— -- Parents freaked out by the frightening stories of nannies neglecting their charges -- or worse -- are taking what some might call extreme measures when it comes to vetting caretakers for their kids.
The instances of people hiring professional investigators to spy on their kids' babysitters is "absolutely" on the rise, according to Tom Ruskin, head of CMP Group Investigations.
"We are getting more calls now than ever before," Ruskin told ABC News. "It's an extreme step. You're basically saying I don't really trust this person who is with my children and I want to know what's happening, I want to know firsthand. You have to feel comfortable with this person who is basically joining your family as an outsider."
ABC News followed a private investigator from Ruskin's firm as he trailed the potential sitter for the four-month-old baby of a new mom.
"It's very hard to find somebody you can trust," the mom, whose identity is not being revealed, told ABC News. "I'm a first-time mom, going back to work, I need to make sure I'm going to be able to concentrate at work. I don't want to worry about what's going on at home. I want to make sure I'm going to hire somebody who is responsible enough."
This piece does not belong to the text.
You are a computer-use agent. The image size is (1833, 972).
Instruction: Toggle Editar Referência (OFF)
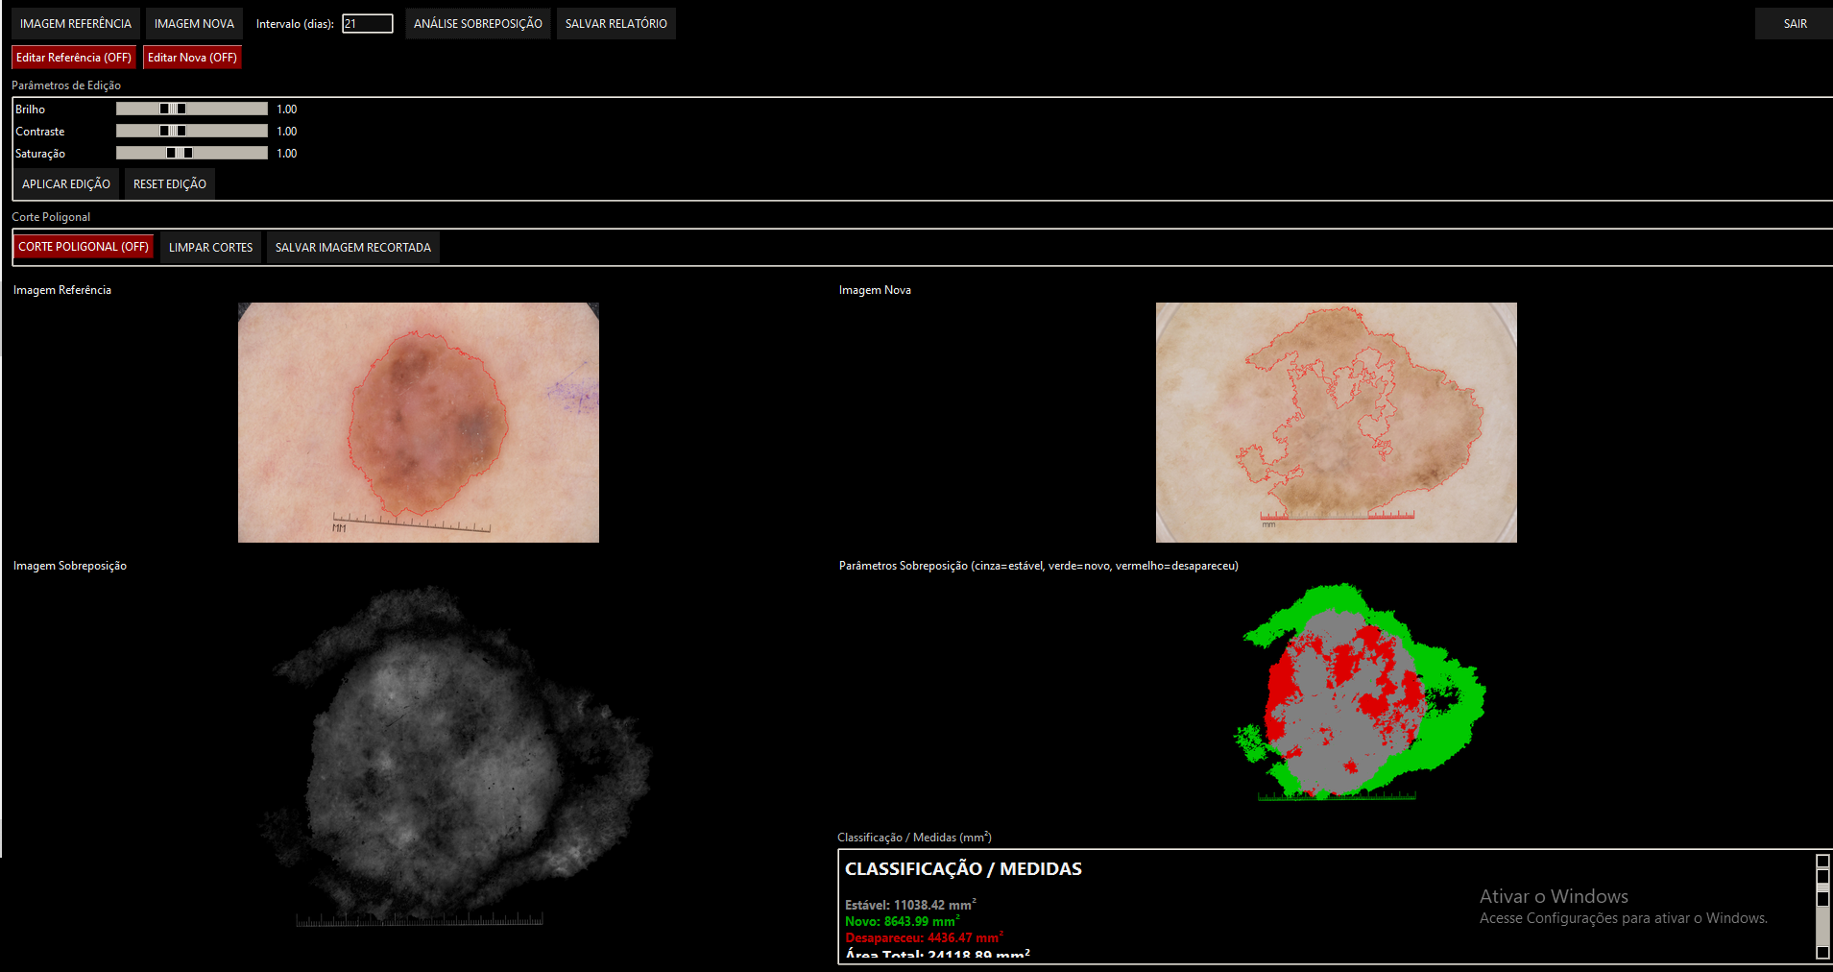(x=74, y=58)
Ruskin assured the new mom that if the investigator spotted anything questionable, he'd be in touch immediately.
While one of Ruskin's private investigators once found a stroller left unattended on the street as the nanny shopped in a store, "nanny distraction" is actually quite common, said Ruskin. The "nanny is either talking to other nannies, texting or on the phone, not paying attention to the children," he added.
With the use of nanny cams -- and the knowledge of their existence -- so commonplace, what's going on outside the home may be most telling, said Christine Irwin, founder and moderator of the popular parenting Facebook page UES Mommas.
The page is popular for moms looking for advice on everything from organic formula to kids music classes. Another kind of posting has become increasingly popular: moms taking and posting photos of nannies or babysitters they perceive to be behaving badly.
Irwin is quick to point out, however, that "99 percent" of nannies are good ones. But she says the so-called mom spies are trying to alert other moms about "unfortunate situations" when they occur.
"I think that we're all in this for the same thing, the love of a child. [A mom] sees another child and she sees something that's wrong and she looks at her own child and she says if this was my nanny, I'd want to know about this," Irwin said.
For the mom that used CMP's services, the findings were positive. The investigator gave the sitter a perfect score.
"Once you left she began her walk, up and down the hills, was really good at crossing the street," he told the mom. "When wind blew she checked the comforter. This is someone you'd want to hire."
"There's nothing too extreme to make sure your child is safe," the mom said.
For those who can't afford a private investigator, Ruskin suggests parents leave cameras in the house on at all times. "After awhile," he said, "everyone forgets they're there and the real behavior shows through." He also suggested parents act as their own spies, showing up unannounced at places they know that child will be with the sitter, and watching for a few minutes before approaching.
His bottom line: "If your gut is telling you something is wrong, 99 percent of the time, it is."